Overcoming Language Priors for Visual Question Answering Based on Knowledge Distillation
Daowan Peng, Wei Wei
TL;DR
This work addresses the problem that visual question answering (VQA) models rely on language priors, harming generalization to out-of-distribution data. It introduces KDAR, a knowledge-distillation-based framework that uses soft labels from a debiased teacher to regularize learning and an adaptive sample-wise reweighting scheme to balance head and tail samples. The method optimizes a joint objective $L_{total} = L_{apt} + \beta L_{kd}$, where $L_{apt} = \left(1-\exp\left(-\frac{\log(p^t_\tau)}{\log(p^s_\tau)}\right)\right) \mathcal{L}_{bce}$ and $L_{kd}$ derives from a mixed-label formulation $y'=(1-\alpha)y+\alpha p^t_\tau$, promoting regularization and semantically informed supervision. Empirically, KDAR achieves state-of-the-art results on VQA-CPv2 (e.g., 71.33% with LXMERT) and improves IID performance on VQAv2, demonstrating strong generalization and practical impact for debiasing multimodal reasoning systems.
Abstract
Previous studies have pointed out that visual question answering (VQA) models are prone to relying on language priors for answer predictions.
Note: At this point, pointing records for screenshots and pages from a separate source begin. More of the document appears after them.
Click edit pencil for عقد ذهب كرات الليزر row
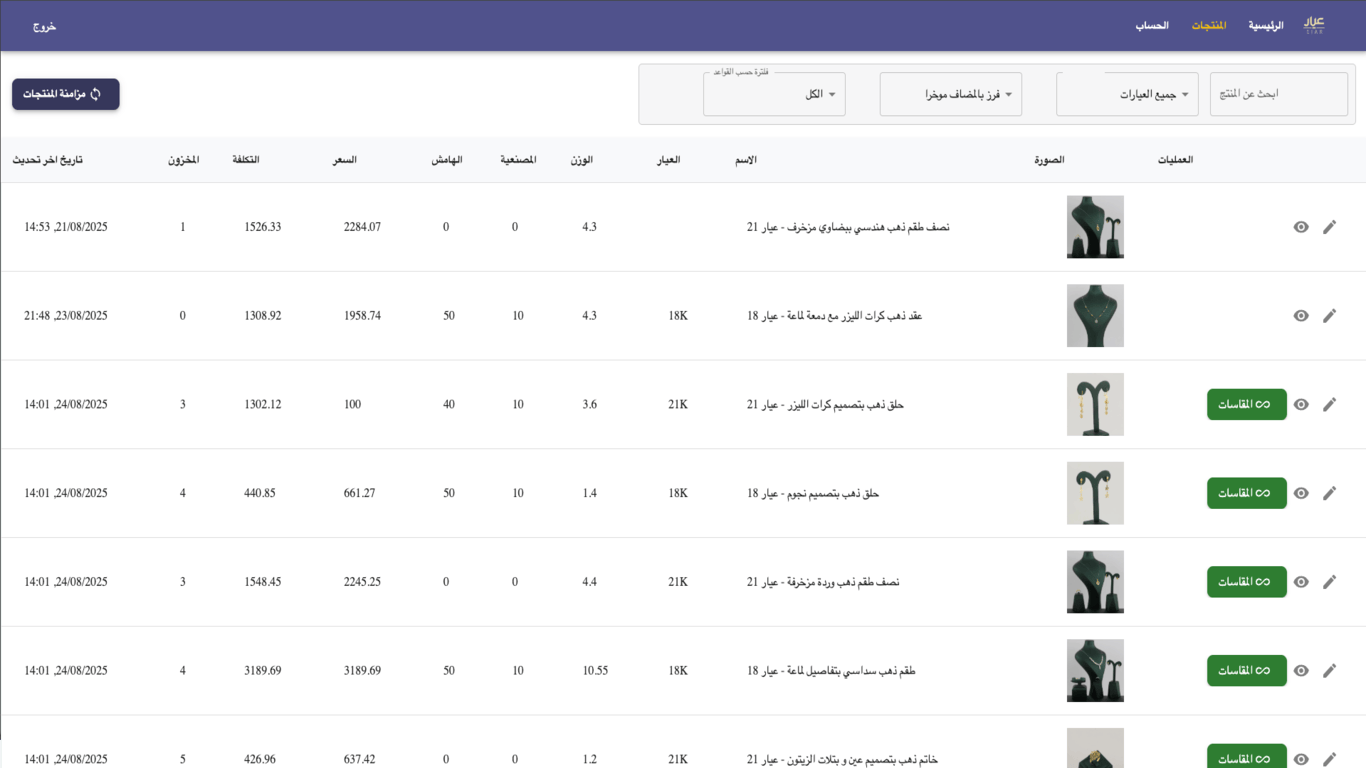Screen dimensions: 1366x768 (x=1329, y=316)
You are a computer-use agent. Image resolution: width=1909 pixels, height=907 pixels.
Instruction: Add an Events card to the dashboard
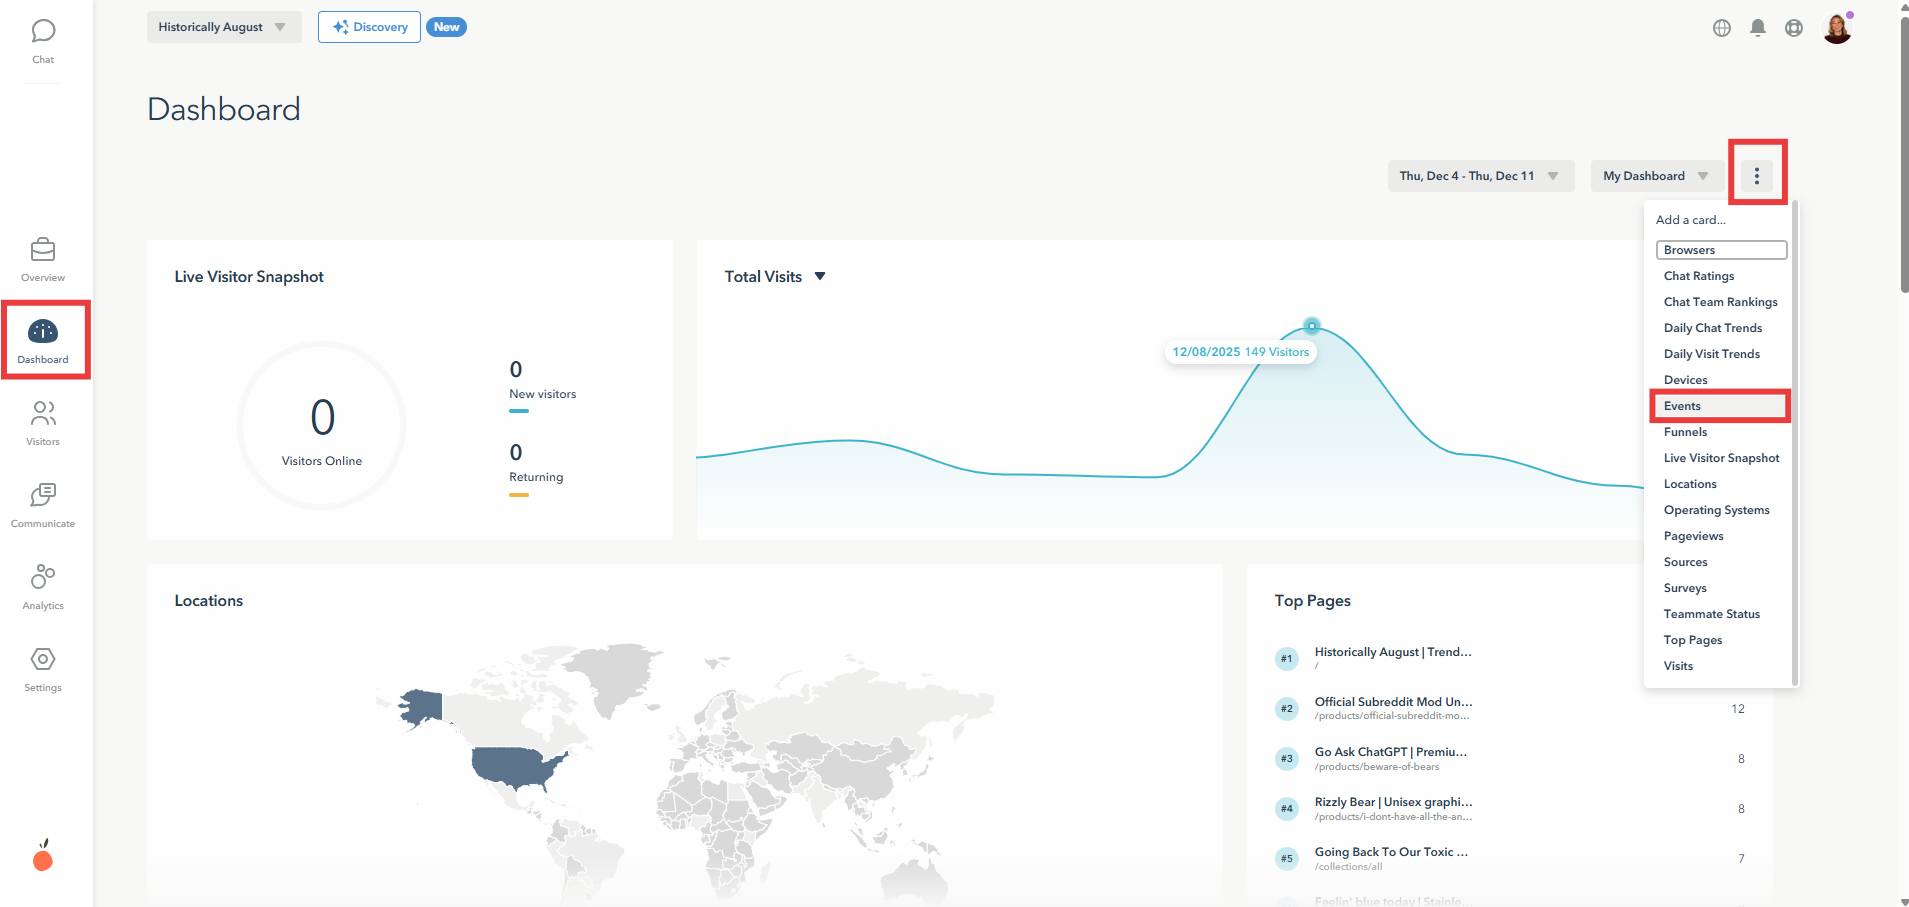pyautogui.click(x=1683, y=405)
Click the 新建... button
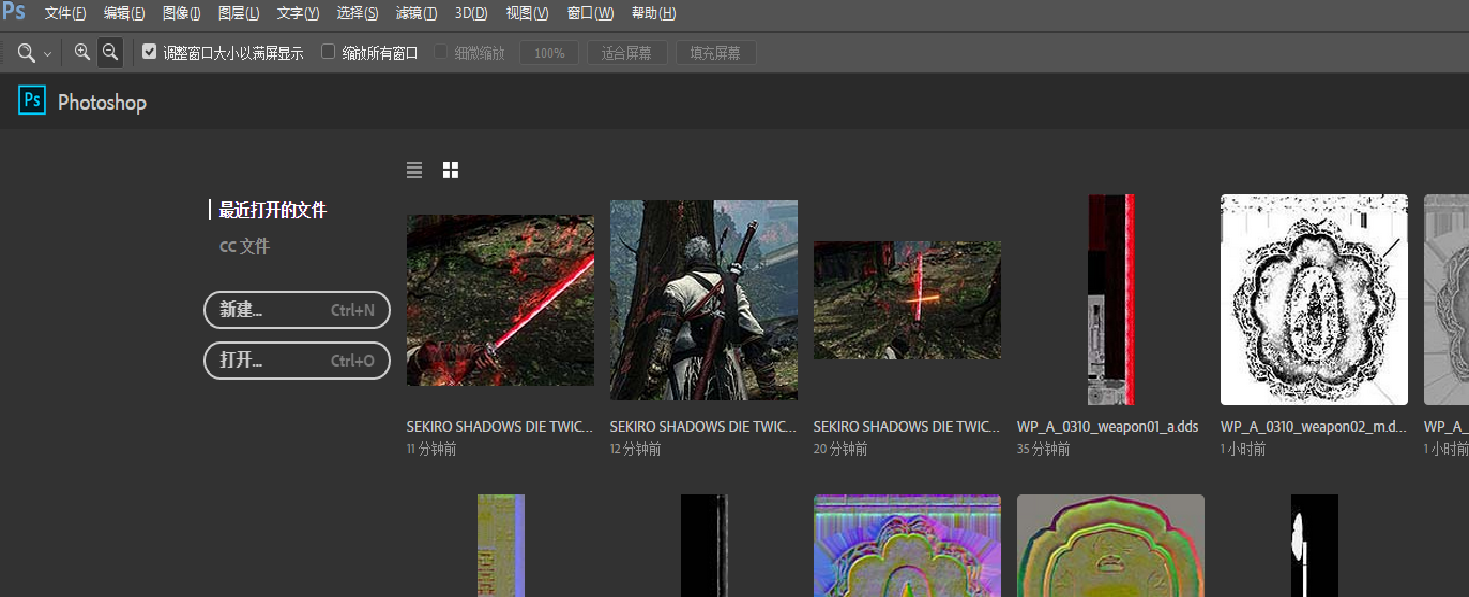 [297, 310]
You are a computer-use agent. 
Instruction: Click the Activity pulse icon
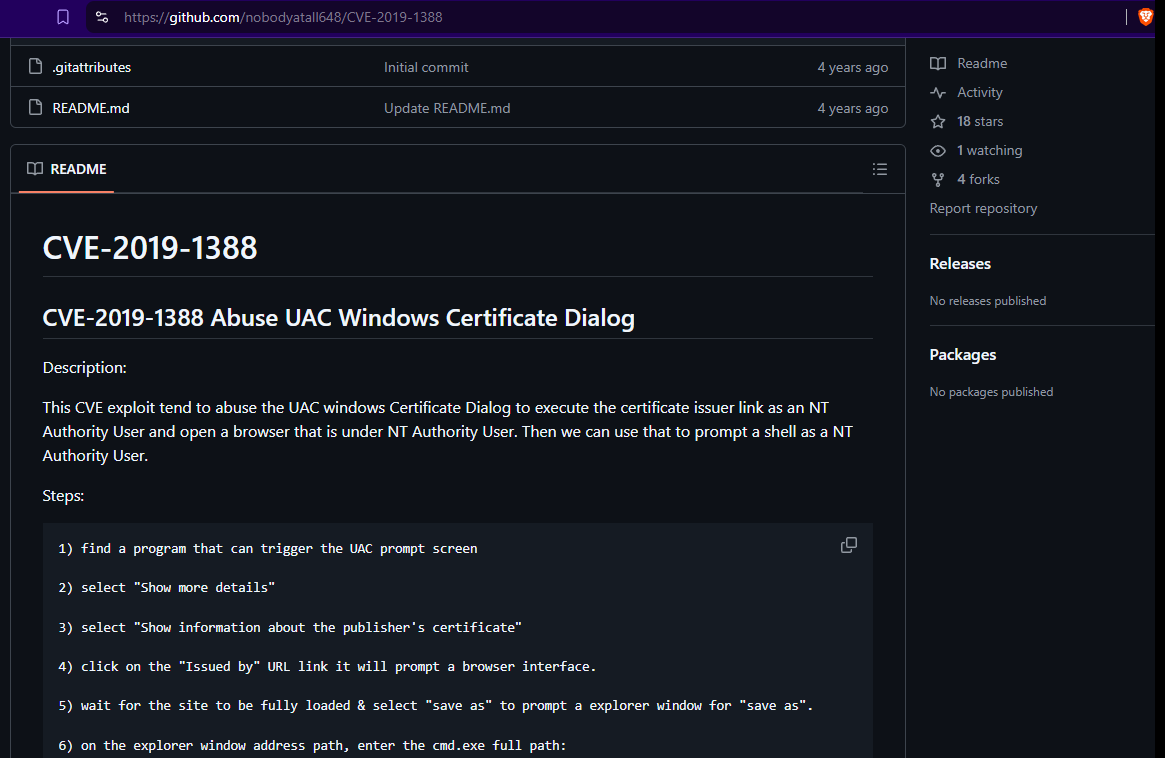click(938, 92)
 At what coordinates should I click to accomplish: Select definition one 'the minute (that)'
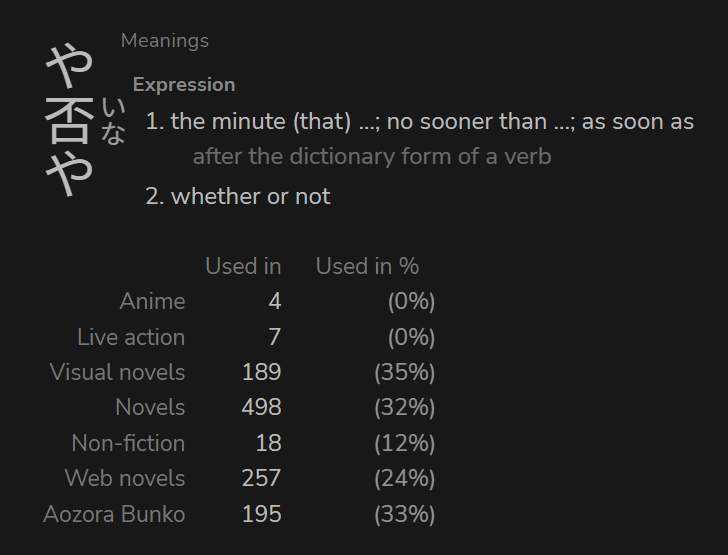[420, 122]
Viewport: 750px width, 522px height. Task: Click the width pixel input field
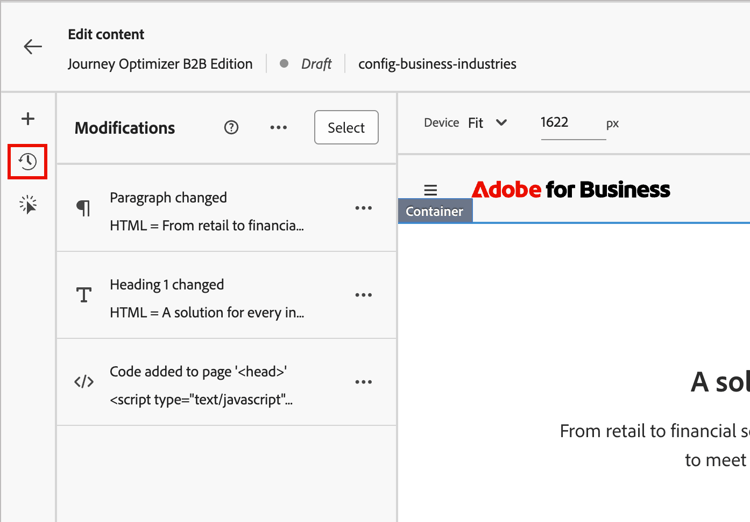click(572, 123)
In this context, predictions often depend on linguistic shortcuts rather than a comprehensive grasp of multimodal knowledge, which diminishes their generalization ability. In this paper, we propose a novel method, namely, KDAR, leveraging knowledge distillation to address the prior-dependency dilemmas within the VQA task. Specifically, the regularization effect facilitated by soft labels from a well-trained teacher is employed to penalize overfitting to the most common answers. The soft labels, which serve a regularization role, also provide semantic guidance that narrows the range of candidate answers. Additionally, we design an adaptive sample-wise reweighting learning strategy to further mitigate bias by dynamically adjusting the importance of each sample. Experimental results demonstrate that our method enhances performance in both OOD and IID settings. Our method achieves state-of-the-art performance on the VQA-CPv2 out-of-distribution (OOD) benchmark, significantly outperforming previous state-of-the-art approaches.